Goal of the exercise: Exact reproduction required: the lines below from the line with "Sapo (261, 1755)" to the line with "Filosofía (224, 1391)", both ends included, and no others.
**********
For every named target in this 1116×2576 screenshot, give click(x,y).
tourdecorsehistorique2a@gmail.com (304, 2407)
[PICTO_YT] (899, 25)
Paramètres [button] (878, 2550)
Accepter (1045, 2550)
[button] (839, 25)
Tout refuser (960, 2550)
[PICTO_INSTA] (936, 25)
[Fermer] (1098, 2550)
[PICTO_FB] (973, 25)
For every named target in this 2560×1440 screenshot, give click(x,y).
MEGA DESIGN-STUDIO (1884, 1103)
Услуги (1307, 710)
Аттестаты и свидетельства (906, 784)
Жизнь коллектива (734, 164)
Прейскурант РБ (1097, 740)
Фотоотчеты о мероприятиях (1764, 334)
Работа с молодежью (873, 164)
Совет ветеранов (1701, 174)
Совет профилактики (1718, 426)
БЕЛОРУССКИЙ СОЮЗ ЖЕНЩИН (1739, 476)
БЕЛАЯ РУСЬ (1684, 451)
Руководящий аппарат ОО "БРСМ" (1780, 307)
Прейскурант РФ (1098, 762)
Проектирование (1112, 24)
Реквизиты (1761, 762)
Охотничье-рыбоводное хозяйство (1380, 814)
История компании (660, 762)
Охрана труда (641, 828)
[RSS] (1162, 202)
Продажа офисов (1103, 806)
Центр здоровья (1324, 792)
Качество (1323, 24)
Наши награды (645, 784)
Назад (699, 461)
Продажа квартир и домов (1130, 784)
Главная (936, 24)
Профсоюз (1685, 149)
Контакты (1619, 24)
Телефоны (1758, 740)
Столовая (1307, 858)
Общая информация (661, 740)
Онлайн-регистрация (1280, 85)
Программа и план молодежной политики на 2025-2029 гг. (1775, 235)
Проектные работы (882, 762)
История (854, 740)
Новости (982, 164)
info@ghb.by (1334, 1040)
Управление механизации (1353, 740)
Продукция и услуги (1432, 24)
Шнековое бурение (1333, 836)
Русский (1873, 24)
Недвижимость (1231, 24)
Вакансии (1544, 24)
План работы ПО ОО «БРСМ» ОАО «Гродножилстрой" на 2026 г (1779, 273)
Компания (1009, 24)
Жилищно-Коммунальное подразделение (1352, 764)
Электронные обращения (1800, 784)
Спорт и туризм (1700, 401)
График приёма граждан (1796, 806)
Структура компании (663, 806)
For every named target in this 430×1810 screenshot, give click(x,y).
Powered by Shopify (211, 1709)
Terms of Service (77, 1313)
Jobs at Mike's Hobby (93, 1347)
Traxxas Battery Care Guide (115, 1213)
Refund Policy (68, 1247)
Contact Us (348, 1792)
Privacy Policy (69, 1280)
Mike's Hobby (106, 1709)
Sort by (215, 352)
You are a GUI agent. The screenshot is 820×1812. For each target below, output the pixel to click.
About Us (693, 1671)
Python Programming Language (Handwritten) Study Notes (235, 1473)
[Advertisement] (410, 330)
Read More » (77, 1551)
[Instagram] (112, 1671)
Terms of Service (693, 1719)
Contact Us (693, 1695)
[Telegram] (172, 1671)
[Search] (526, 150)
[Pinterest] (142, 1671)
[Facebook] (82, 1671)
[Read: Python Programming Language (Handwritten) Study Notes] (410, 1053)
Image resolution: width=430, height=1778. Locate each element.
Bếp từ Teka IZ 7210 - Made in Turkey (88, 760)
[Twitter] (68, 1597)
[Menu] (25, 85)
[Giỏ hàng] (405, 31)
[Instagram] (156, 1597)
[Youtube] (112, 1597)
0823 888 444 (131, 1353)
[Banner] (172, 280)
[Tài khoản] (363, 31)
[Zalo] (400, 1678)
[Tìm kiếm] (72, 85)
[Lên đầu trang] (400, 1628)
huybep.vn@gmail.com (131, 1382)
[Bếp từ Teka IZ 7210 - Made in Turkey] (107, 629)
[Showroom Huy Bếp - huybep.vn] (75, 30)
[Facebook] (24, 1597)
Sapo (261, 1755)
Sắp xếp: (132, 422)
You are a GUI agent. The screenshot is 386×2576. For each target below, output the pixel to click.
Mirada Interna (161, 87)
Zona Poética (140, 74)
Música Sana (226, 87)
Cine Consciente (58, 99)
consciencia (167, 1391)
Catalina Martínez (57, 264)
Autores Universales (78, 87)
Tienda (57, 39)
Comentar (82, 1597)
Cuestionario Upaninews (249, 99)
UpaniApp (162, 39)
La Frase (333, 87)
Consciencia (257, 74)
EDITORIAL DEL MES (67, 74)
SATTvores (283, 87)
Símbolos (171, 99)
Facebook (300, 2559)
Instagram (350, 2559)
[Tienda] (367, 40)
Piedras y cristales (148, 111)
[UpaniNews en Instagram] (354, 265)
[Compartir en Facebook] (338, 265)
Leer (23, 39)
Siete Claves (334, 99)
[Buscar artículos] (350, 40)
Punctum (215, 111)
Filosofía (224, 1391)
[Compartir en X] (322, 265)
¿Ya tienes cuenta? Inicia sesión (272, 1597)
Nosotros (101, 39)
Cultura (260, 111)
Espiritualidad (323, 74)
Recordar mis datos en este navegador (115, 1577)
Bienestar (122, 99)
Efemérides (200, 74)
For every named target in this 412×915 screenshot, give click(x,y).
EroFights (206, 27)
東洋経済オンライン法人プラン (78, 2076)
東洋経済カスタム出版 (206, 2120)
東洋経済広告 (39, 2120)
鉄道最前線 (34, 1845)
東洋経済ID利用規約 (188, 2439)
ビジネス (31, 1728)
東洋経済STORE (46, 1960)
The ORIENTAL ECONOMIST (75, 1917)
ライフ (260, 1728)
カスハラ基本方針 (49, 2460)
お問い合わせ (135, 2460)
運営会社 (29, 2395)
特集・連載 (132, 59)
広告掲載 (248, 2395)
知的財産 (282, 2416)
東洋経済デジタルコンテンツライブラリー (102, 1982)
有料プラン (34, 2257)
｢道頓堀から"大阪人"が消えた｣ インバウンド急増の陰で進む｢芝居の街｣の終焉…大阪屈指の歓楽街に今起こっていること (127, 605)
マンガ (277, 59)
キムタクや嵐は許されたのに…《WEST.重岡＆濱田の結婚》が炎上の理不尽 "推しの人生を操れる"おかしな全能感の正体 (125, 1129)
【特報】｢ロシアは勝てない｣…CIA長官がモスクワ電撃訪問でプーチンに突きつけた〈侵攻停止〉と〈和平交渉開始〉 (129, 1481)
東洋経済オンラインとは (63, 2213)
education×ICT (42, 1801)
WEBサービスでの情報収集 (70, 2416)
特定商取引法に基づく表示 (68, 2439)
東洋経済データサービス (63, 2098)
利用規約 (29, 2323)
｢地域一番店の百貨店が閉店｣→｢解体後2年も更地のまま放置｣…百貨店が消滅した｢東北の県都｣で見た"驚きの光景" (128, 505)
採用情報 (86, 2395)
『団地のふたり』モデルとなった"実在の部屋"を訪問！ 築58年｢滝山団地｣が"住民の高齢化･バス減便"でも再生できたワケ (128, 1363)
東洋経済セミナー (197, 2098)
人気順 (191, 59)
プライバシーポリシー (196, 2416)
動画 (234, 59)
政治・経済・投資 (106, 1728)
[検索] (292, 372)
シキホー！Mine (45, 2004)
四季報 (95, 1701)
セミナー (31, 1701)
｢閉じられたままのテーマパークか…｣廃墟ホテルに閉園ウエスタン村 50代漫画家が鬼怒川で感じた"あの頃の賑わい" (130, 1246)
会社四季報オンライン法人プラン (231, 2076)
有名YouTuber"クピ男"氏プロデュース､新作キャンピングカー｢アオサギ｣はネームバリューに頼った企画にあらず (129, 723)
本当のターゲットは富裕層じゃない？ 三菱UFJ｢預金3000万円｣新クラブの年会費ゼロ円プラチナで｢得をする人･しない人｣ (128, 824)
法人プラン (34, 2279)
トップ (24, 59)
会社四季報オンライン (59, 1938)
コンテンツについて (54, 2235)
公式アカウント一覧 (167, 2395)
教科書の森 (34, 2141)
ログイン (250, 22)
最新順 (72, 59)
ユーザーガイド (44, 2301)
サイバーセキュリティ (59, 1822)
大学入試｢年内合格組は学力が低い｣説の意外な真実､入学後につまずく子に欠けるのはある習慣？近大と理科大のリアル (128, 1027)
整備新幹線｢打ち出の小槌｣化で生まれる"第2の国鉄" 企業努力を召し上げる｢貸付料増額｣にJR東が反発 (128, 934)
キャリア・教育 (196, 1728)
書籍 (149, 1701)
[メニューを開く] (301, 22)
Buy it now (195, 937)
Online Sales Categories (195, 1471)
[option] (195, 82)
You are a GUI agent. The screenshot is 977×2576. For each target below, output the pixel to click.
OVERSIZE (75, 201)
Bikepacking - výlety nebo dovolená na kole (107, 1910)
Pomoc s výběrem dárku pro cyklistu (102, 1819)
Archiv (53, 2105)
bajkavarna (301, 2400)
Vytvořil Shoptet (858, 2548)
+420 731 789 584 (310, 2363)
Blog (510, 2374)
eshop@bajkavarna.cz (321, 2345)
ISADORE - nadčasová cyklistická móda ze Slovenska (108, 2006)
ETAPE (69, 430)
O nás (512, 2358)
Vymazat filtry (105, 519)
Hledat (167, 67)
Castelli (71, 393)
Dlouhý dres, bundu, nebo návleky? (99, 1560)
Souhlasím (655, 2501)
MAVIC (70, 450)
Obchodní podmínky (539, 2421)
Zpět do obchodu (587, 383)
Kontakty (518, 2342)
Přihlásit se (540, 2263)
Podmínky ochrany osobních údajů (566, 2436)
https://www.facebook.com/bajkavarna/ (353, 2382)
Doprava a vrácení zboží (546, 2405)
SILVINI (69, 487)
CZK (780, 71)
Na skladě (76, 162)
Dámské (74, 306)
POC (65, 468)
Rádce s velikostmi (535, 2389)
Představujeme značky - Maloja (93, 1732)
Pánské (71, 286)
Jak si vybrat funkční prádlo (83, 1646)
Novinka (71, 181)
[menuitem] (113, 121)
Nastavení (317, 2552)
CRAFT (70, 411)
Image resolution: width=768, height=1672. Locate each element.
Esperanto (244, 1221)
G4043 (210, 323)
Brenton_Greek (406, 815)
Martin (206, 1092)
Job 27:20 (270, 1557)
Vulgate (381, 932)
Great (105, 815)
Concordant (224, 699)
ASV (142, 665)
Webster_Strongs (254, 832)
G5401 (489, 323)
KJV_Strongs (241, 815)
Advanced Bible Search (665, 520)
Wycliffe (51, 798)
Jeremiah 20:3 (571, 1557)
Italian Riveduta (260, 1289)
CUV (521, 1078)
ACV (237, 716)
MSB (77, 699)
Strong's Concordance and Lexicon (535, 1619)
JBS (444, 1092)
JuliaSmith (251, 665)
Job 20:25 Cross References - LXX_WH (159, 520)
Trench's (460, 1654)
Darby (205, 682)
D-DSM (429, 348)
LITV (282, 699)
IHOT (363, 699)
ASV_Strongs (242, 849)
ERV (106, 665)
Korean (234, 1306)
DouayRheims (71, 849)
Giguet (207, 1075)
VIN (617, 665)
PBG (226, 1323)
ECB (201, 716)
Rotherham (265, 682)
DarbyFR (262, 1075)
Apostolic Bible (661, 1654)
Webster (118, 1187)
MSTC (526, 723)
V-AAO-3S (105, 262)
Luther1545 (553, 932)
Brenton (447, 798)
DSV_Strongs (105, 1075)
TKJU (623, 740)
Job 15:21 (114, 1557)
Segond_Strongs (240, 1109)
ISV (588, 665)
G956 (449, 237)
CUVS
**********
Result for this exercise:
Sapo (261, 1755)
Sắp xếp: (132, 422)
You are a GUI agent. The screenshot is 386×2576. For each target below, output the pixel to click.
Mirada Interna (161, 87)
Zona Poética (140, 74)
Música Sana (226, 87)
Cine Consciente (58, 99)
consciencia (167, 1391)
Catalina Martínez (57, 264)
Autores Universales (78, 87)
Tienda (57, 39)
Comentar (82, 1597)
Cuestionario Upaninews (249, 99)
UpaniApp (162, 39)
La Frase (333, 87)
Consciencia (257, 74)
EDITORIAL DEL MES (67, 74)
SATTvores (283, 87)
Símbolos (171, 99)
Facebook (300, 2559)
Instagram (350, 2559)
[Tienda] (367, 40)
Piedras y cristales (148, 111)
[UpaniNews en Instagram] (354, 265)
[Compartir en Facebook] (338, 265)
Leer (23, 39)
Siete Claves (334, 99)
[Buscar artículos] (350, 40)
Punctum (215, 111)
Filosofía (224, 1391)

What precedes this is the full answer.